I was reminded today of this post. I wrote it, one day in May, in my pyjamas, sat at my kitchen table. I don’t write much of this blog in the kitchen, it has to be said, most of it is written from this sofa, in front of this fire, my family crowded around me (well, the first drafts, anyway). I like to think of myself, in my I’m-a-novelist-fantasy moments as a bit of a Jane Austen, but without the cap. For one thing, the kitchen is far too cold, even in May. But that Saturday morning I had a bee in my bonnet, and I had something to say that would not wait. Tonight, despite the fact that I have eaten too much chocolate log (it was on special offer), I feel the same way.
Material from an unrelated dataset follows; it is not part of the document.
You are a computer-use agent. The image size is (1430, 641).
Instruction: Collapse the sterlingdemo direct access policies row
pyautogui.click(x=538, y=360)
The original Secret Teacher, and the accompanying debate around inclusion and how difficult it is, is doing the rounds again. It’s too hard, these children are too difficult. They make life miserable for the mainstream and should be separated off so that they can make friends with their own kind, it seems.
Funnily enough, I have a lot of sympathy with much of that view. It is hard to work with children and young people with SEND. Children with complex difficulties (and even those without), my own son included, can be disruptive influences. He deserves the chance for a meaningful peer group as much as anyone else. When it goes wrong, when relationships crumble (and that’s just the adults), when the support that classroom teachers need to do their jobs properly isn’t there, when knowledge is weak, the whole thing can rapidly descend into a nightmare. If you’re going to do inclusion, it needs to be done properly.
The thing is, though, that much of the debate centres itself around what is good for adults, namely teachers, and the needs of the mainstream population to live their lives untroubled by the needs and difficulties of children with difficulties – and that’s where my problem lies.
Oh, I’d love for life to be easy. I’d love it to have turned out differently, and I’d have the kind of children who went to bed and cleaned their teeth without supervision, who did their homework with no complaining, who never got ill and aced all the tests. It would be great if I didn’t lose sleep every August, waking in a cold sweat, worrying about the term to come. The stresses and strains of the teaching life, even though I am the part-timer; if I had a magic wand I’d reduce those a bit.
But I do not deceive myself. I do not pretend that it would all be better if only those troublesome kids weren’t in my class, in my school or in my home. I make no claim, even though my son goes to an exclusive school, that the use of an educational sorting hat is somehow an answer. Because I know it’s not.
I don’t look at these stats very often. My son has complex and profound learning difficulties, Down’s syndrome, and, in order to live every day, to make my home a happy one, one that is not dominated by fear and anxiety for the future, I indulge in a little selective looking. But because I think this is important, because I think looking beyond the school gate and the school years is a necessity for those of us who work in education, I’m going to break a rule and I’m going to lay it on the line.
Children and young people with SEND – and that’s all of them, not just boys and girls like mine – are twice as likely to be bullied at primary school as you were.
They will be six times more likely to receive a fixed-term exclusion from school than you.
They will be eight times more likely to receive a permanent exclusion from school than you.
Once they’ve left school they will be seven times less likely to work than you.
If they are lucky enough to work, it will probably be part-time. It will probably be poorly paid.
They are one and a half times more likely to live in poverty than you.
They are over four times more likely to have mental health problems as a child than you.
They are more likely to have children with their own learning difficulties than you.
They are at least three times more likely to end up in prison than you.
Children and young people like my son will die at least 15 years younger than you will. And before you try to comfort me with talk of heart defects and early onset Alzheimer’s (thanks for that) let me tell you about the story of the uninvestigated, unexpected deaths of many people with learning disability in one NHS trust. Let me tell you about the little boy with Down’s syndrome who went into a hospital one morning with sickness and diarrhoea and ended up dead by the end of the day.
We might like to tell ourselves that a little bit of segregating will make life better for everyone and everything in the garden will be rosy – but that’s what we already have and it’s not rosy, not by a long chalk. Issues around inclusion need debating – there is no doubt about that. Labelling and its effects, the use of TAs, data that shows so many children on SEN registers because they were born in the summer, accountability measures and financial cuts that make it difficult to make children’s education the most important thing in schools; all these things are worthy of debate without recourse to fear of who we might offend.
But let’s not kid ourselves that out of sight and out of mind is the answer; someone else’s problem. Let’s not pretend, play the demonising game with a little bit of them and us, let’s not kid ourselves that we don’t have a part to play, that we haven’t got the wherewithal to make a necessary change. We have. And we must. Lives depend on it.
With grateful thanks to Jarlath O’Brien for the stats. Like I say, I don’t tend to look.